Question

The $\bot$ distance of a corner of a unit cube on a diagonal not passing through is
A. $\dfrac{{\sqrt 6 }}{3}$
B. $3\sqrt 3$
C. $2\sqrt 3$
D. None of these

Answer 1

First we will first assume that the edges OA, OB, OC of a unit cube represents the unit vectors ${\mathbf{i}}$, ${\mathbf{j}}$, ${\mathbf{k}}$ respectively and CM be the perpendicular from corner C on the diagonal OP to make a diagram. Then we will find the magnitude of the line segment OP using the formula $\sqrt {{a^2} + {b^2} + {c^2}}$, where $a$, $b$, and $c$ represents the coefficients of the unit vectors ${\mathbf{i}}$, ${\mathbf{j}}$, ${\mathbf{k}}$ respectively to find the unit vector in the direction of $\left| {\overrightarrow {{\text{OP}}} } \right|$ and then use the Pythagorean theorem ${h^2} = {a^2} + {b^2}$, where $h$ is the hypotenuse, $a$ is the height and $b$ is the base of the right-angled triangle to find the required value.

Complete step by step answer:

Let us assume that the edges OA, OB, OC of a unit cube represents the unit vectors ${\mathbf{i}}$, ${\mathbf{j}}$, ${\mathbf{k}}$ respectively.

Let CM be the perpendicular from corner C on the diagonal OP.

Then, since it is a unit cube we have the line segment is $\overrightarrow {{\text{OP}}} = {\mathbf{i}} + {\mathbf{j}} + {\mathbf{k}}$.
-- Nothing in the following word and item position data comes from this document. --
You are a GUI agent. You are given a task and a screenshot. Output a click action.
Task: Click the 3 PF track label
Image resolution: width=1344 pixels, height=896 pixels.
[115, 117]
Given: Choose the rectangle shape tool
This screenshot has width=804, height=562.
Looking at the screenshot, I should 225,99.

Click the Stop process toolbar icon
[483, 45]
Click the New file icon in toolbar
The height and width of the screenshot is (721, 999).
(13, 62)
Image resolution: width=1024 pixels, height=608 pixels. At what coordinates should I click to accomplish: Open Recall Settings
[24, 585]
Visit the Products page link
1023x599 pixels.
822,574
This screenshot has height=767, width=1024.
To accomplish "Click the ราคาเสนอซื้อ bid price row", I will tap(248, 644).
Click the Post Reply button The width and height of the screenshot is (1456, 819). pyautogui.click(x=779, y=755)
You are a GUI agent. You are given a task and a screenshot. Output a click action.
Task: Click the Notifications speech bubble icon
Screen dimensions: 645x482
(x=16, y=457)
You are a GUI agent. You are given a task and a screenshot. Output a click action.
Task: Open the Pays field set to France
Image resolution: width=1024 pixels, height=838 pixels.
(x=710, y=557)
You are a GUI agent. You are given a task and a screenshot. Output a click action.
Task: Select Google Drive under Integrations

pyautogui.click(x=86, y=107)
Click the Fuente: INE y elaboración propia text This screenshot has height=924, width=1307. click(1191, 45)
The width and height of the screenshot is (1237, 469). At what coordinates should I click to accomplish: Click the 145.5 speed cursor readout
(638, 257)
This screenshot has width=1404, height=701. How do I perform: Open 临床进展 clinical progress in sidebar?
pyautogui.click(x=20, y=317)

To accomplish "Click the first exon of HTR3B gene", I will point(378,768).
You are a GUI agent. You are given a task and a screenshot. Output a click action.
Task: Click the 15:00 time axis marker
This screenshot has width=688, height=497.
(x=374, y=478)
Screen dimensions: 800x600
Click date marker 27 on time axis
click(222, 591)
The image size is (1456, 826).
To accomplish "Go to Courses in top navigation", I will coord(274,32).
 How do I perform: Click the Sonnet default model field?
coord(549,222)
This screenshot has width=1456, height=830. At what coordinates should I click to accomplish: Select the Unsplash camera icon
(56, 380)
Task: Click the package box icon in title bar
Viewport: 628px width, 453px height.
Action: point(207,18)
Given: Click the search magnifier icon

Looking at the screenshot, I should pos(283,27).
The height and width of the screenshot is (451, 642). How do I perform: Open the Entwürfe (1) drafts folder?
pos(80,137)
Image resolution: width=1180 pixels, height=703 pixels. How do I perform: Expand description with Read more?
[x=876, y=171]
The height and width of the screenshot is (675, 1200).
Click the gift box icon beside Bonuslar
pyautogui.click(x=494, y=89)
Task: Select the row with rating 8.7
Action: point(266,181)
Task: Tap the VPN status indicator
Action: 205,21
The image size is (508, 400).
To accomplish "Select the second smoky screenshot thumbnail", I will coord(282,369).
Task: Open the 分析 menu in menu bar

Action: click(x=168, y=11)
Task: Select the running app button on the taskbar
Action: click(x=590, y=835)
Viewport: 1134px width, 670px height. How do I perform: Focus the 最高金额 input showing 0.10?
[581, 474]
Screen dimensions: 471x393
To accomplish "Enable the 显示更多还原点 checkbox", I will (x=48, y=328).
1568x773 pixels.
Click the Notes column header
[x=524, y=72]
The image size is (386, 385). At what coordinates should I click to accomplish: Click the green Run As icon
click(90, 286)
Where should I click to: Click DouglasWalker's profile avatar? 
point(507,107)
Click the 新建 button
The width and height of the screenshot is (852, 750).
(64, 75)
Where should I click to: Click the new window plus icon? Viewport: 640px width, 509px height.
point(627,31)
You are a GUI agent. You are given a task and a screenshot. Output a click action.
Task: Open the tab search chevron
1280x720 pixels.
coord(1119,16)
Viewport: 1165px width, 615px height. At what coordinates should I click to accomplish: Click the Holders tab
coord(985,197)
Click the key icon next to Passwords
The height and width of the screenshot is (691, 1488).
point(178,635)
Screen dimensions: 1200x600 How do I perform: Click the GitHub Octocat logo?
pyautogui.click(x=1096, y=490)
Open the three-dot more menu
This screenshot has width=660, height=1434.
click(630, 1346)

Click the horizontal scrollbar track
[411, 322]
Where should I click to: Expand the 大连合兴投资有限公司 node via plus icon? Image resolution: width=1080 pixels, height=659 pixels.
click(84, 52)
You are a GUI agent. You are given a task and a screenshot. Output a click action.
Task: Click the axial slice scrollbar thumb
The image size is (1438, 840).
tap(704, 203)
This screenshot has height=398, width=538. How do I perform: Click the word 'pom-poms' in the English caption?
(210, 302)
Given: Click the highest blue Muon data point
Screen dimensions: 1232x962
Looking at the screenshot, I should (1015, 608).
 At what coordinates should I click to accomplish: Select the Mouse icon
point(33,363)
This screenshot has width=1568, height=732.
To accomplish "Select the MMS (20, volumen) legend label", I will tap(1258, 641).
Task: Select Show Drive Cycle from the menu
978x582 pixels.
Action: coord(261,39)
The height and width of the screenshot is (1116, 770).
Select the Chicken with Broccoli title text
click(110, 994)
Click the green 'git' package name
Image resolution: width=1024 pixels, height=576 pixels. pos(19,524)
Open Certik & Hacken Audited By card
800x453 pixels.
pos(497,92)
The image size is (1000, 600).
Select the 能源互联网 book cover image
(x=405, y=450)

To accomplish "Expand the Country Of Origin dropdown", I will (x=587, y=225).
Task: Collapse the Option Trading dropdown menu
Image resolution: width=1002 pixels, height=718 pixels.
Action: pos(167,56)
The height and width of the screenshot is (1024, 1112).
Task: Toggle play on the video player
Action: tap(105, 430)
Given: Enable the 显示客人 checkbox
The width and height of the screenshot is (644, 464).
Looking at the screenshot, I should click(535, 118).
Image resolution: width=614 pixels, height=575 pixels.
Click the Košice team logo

Finding the magnitude of the line segment OP using the formula $\sqrt {{a^2} + {b^2} + {c^2}}$, where $a$, $b$, and $c$ represents the coefficients of the unit vectors ${\mathbf{i}}$, ${\mathbf{j}}$, ${\mathbf{k}}$ respectively, we get

$$\Rightarrow \left| {\overrightarrow {{\text{OP}}} } \right| = \sqrt {{1^2} + {1^2} + {1^2}} \\\ \Rightarrow \left| {\overrightarrow {{\text{OP}}} } \right| = \sqrt {1 + 1 + 1} \\\ \Rightarrow \left| {\overrightarrow {{\text{OP}}} } \right| = \sqrt 3 \\\$$

Dividing the line segment by OP by its magnitude the find the unit vector in the direction of$\left| {\overrightarrow {{\text{OP}}} } \right|$, we get

$\Rightarrow \dfrac{{{\mathbf{i}} + {\mathbf{j}} + {\mathbf{k}}}}{{\sqrt 3 }}$

We know that when the diagonals intersect each other in a square, that is, the line segment OM is the projection of side of the square OC on OP from the given diagram, then we have
${\text{OM}} = \overrightarrow {{\text{OC}}} \cdot \left( {{\text{unit vector along }}\overrightarrow {{\text{OP}}} } \right)$.

Substituting the value of OC and the above unit vector along $\left| {\overrightarrow {{\text{OP}}} } \right|$ in the above equation, we get

$$\Rightarrow {\text{OM}} = {\mathbf{j}} \cdot \left( {\dfrac{{{\mathbf{i}} + {\mathbf{j}} + {\mathbf{k}}}}{{\sqrt 3 }}} \right) \\\ \Rightarrow {\text{OM}} = 0 + \dfrac{1}{{\sqrt 3 }} + 0 \\\ \Rightarrow {\text{OM}} = \dfrac{1}{{\sqrt 3 }} \\\$$

We will use the Pythagorean theorem ${h^2} = {a^2} + {b^2}$, where $h$ is the hypotenuse, $a$ is the height and $b$ is the base of the right-angled triangle.

Applying the Pythagorean theorem in the triangle OCM in the above figure, we get

$$\Rightarrow {\text{O}}{{\text{C}}^2} = {\text{C}}{{\text{M}}^2} + {\text{O}}{{\text{M}}^2} \\\ \Rightarrow {1^2} = {\text{C}}{{\text{M}}^2} + {\left( {\dfrac{1}{{\sqrt 3 }}} \right)^2} \\\ \Rightarrow 1 = {\text{C}}{{\text{M}}^2} + \dfrac{1}{3} \\\$$

Subtracting the above equation by $\dfrac{1}{3}$ on each of the sides, we get

$$\Rightarrow 1 - \dfrac{1}{3} = {\text{C}}{{\text{M}}^2} \\\ \Rightarrow \dfrac{{3 - 1}}{3} = {\text{C}}{{\text{M}}^2} \\\ \Rightarrow {\text{C}}{{\text{M}}^2} = \dfrac{2}{3} \\\$$

Taking the square root on both sides in the above equation, we get

$\Rightarrow {\text{CM}} = \pm \sqrt {\dfrac{2}{3}}$

Since the side can never be negative, the negative value of ${\text{CM}}$ is discarded.

So, the perpendicular distance is $\sqrt {\dfrac{2}{3}}$.

Since options A, B and C do not match with the final answer, so option D is correct.

Note: In solving these types of questions, students should make a diagram for better understanding and label the vertices properly to avoid confusion. One should know that the magnitude of a vector is the length of a line segment and the vector, which has a magnitude 1 is known as the unit vector. Do not use the line segment OP instead of finding the unit vector of OP.